Z gracją omijały ciała i odbijały atak wilków nadchodzący z każdej strony. Dobiegły do blondynki. Leżała na ziemi. Z początku Mel myślała, że nie żyje. Uklęknęła przy niej. Pod palcami wyczuła słaby puls. April straciła mnóstwo krwi. Ciemnowłosa wyjęła z kieszeni turkusową stelę i narysowała iratze na szyi dziewczyny.
- Ap, co się dzieje?  - spytała zaniepokojona.
Szare oczy dziewczyny szeroko się otworzyły.
- Paul! Musicie mu pomóc. Dwójka wilkołaków go gdzieś zaciągnęła. – April chodziło o Paula Ragnera.
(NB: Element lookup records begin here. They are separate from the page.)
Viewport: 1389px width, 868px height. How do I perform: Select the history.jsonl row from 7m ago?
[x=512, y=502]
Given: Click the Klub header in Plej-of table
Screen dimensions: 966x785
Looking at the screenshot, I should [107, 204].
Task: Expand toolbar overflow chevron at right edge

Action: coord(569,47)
Spotykali się ze sobą już od dwóch lat. – Był razem z Mattem…
 - April. – Melissa jej przerwała i zmieniła ton na poważny. -  Matt nie żyje.
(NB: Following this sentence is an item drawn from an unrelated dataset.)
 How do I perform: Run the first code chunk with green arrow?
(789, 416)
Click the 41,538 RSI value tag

Blondynka otworzyła usta. Do jej oczu naszły łzy. Szybko je otarła, wstała i ruszyła dalej do walki. Teraz nie ma czasu na żałobę. Kiedy to się skończy należycie go pochowają. Ciemnowłosa razem z Gabrielle przeskoczyły nad ogniem. Najgorszy był dym. To on powodował śmierć, oparzenia zawsze da się wyleczyć. Nagle na ciemnowłosą rzucił się ogromny brązowy wilk. Usłyszała krzyk siedmiolatki.  Z hukiem upadła na podłogę, przyciśnięta ciężarem wilkołaka. Otworzył pysk. Z tej odległości jego zęby wydawały się ogromne, a ściekająca ślina z języka leciała prosto na twarz dziewczyny. Już miał zaatakować rozkoszując się strachem i cierpieniem jednej  z Nefilim, gdy uszło z niego życie. Ciemnowłosa wyślizgnęła się spod martwego cielska i spojrzała na swojego wybawiciela. To był Tony. O głowę od niej wyższy osiemnastolatek. Pod czarną koszulką doskonale rysowała się wyćwiczona klatka piersiowa, a przy spodniach przypiętą miał zapasową broń. Jego ciemnobrązowe włosy były zmierzwione, a w głębokich zielonych oczach widziała niepokój. Niepokój o nią. Podeszła do niego i pocałowała go prosto w usta. Po krótkiej – ale fantastycznej -  chwili odsunęła się od niego i zobaczyła zdezorientowanie na jego twarzy.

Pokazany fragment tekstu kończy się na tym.